Pada tanggal 25 September 1945 keluarlah pengumuman dan Pemerintah Pusat yang menyatakan bahwa semua pegawai negeri adalah pegawai Republik Indonesia dan wajib menjalankan perintah dari Pemerintah Republik Indoinesia. Dengan mengacu kepadA PERINTAH Pemerintah Pudsat itu, komite Nasional Indonesia Kota Bandung yang baru terbentuk, pada tanggal 27 September 1945 malam mengumumkan lewat radio agar keesokan harinya semua kantor dan perusahaan yang ada di Bandung diambil alih dari kekuasaan Jepang.

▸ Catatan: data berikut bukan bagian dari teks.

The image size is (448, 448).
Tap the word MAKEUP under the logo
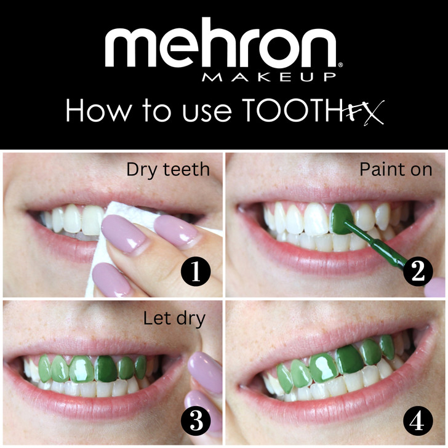tap(269, 77)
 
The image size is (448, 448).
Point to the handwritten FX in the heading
tap(366, 112)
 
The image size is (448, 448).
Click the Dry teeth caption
tap(168, 170)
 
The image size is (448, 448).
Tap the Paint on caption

Pada hari Jum’at pukul 11.00 tanggal 28 September 1945, sekelompok pegawai muda di kantor Chisitsu Chosasho pun bertindak, mereka dipelopori oleh Raden Ali Tirtosoewirjo, A.F. Lasut, R. Soenoe Soemosoesastro dan Sjamsoe M. Bahroem yang mengambil alih dengan paksa kantor Chisitsu Chosasho dari pihak Jepang dan sejak saat itu nama kantor diubah menjadi Poesat Djawatan Tambang dan Geologi.

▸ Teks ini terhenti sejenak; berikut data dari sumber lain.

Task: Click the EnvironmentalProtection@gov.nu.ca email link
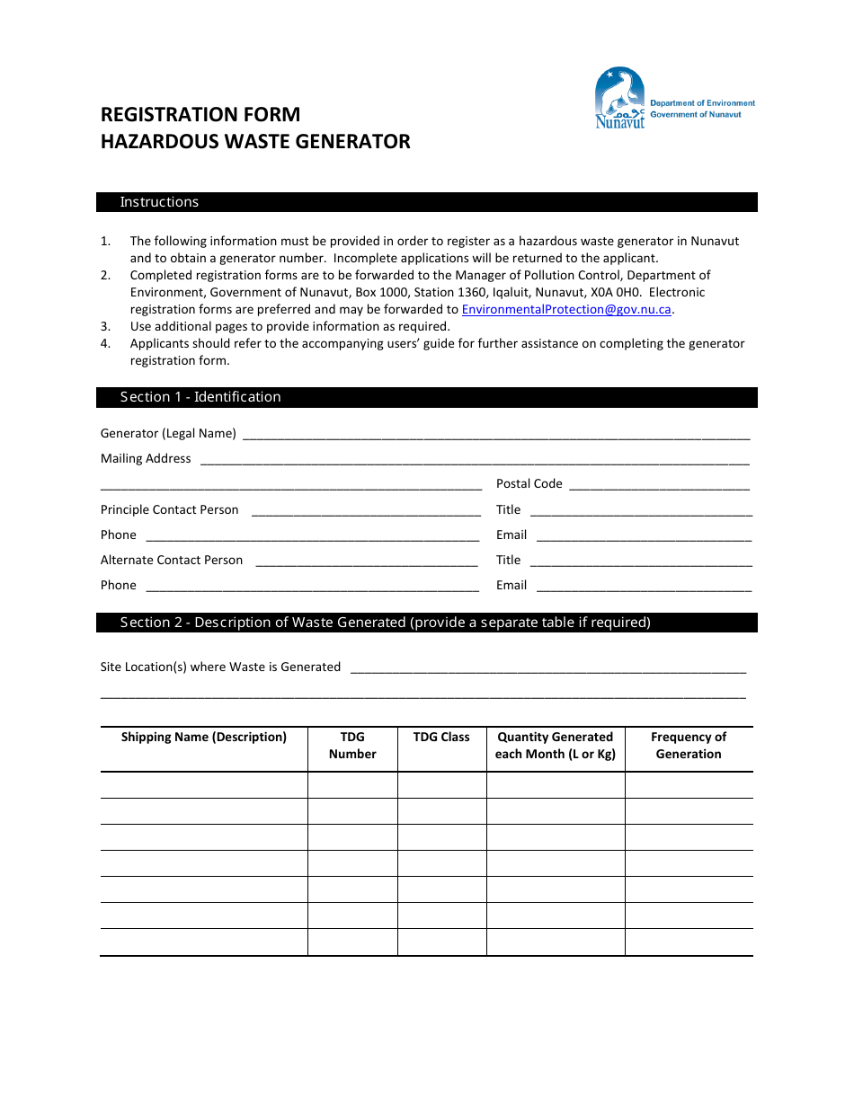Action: click(566, 310)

Selanjutnya setelah terjadi beberapa kali pergantian pimpinan, A.F. Lasut sebagai Kepala Poesat Djawatan, pada tanggal 20 oktober 1945 mengeluarkan pengumuman yang pertama bahwa semua perusahaan pertambangan ditempatkan di bawah pengawasan Poesat Djawatan Tambang dan Geologi, bernaung di Kementerian Kemakmuran.

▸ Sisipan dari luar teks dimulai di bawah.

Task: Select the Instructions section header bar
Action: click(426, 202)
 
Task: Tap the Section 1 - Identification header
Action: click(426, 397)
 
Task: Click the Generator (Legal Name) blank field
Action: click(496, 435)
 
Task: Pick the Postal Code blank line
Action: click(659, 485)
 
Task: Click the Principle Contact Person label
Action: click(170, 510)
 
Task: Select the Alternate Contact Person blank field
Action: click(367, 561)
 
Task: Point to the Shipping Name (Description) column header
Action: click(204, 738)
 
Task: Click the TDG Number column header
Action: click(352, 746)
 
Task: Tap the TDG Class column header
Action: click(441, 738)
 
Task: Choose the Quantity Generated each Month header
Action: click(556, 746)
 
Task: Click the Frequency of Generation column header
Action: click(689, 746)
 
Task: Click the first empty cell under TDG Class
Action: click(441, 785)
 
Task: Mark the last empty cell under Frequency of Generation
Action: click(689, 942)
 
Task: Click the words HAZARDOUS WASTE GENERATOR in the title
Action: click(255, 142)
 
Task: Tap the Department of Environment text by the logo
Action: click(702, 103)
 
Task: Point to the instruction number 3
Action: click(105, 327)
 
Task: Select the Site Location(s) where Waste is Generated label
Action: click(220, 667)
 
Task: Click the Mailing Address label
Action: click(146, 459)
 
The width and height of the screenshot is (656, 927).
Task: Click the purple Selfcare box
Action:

PERIODE SAMPAI DENGAN 1949
Selama perang kemerdekaan Desember 1945-Desember 1949, kantor Poesat Djawatan Tambang dan Geologi dalam pengungsian dan berpindah-pindah. Untuk mengembangkan Poesat Djawatan Tambang dan Geologi, A.F. Lasut bersama dengan R. Soenoe Soesastro membuka Sekolah Pertambangan-Geologi Tinggi (SPGT), Sekolah Pertambangan-Geologi Menengah (SPGM), dan Sekolah Pertambangan-Geologi Pertama (SPGP).
PERIODE MENUJU UNDANG UNDANG PERMINYAKAN NASIONAL
Meskipun Indonesia sudah memproklamirkan kemerdekaan, masih banyak perusahaan minyak asing yang operasinya di bumi Indonesia  sehingga bertentangan dengan UUD 1945 pasal 33 ayat 2 dan ayat 3.
  Chairul Saleh sebagai Menteri Perindustrian Dasar dan Pertambangan (PERDATAM) mengusulkan RUU Pertambangan Nasional yang akhirnya melahirkan UU No. 44 PrP tahun 1960 sebagai UU Pertambangan Migas di Indonesia menggantikan IMW, kemudian disusul dengan lahirnya tiga perusahaan : P.N. PERTAMIN (PP No. 3/1961), P.N. PERMINA (PP No. 198/1961), P.N. PERMIGAN (PP No. 199/1961)
  Pada tanggal 15 September 1971, DPR mensahkan Undang-Undang No. 8 tahun 1971 yang menetapkan PERTAMINA sebagai satu-satunya Badan Usaha Milik Negara (BUMN) yang ditugasi untuk melaksanakan pengusahaan minyak dan gas bumi.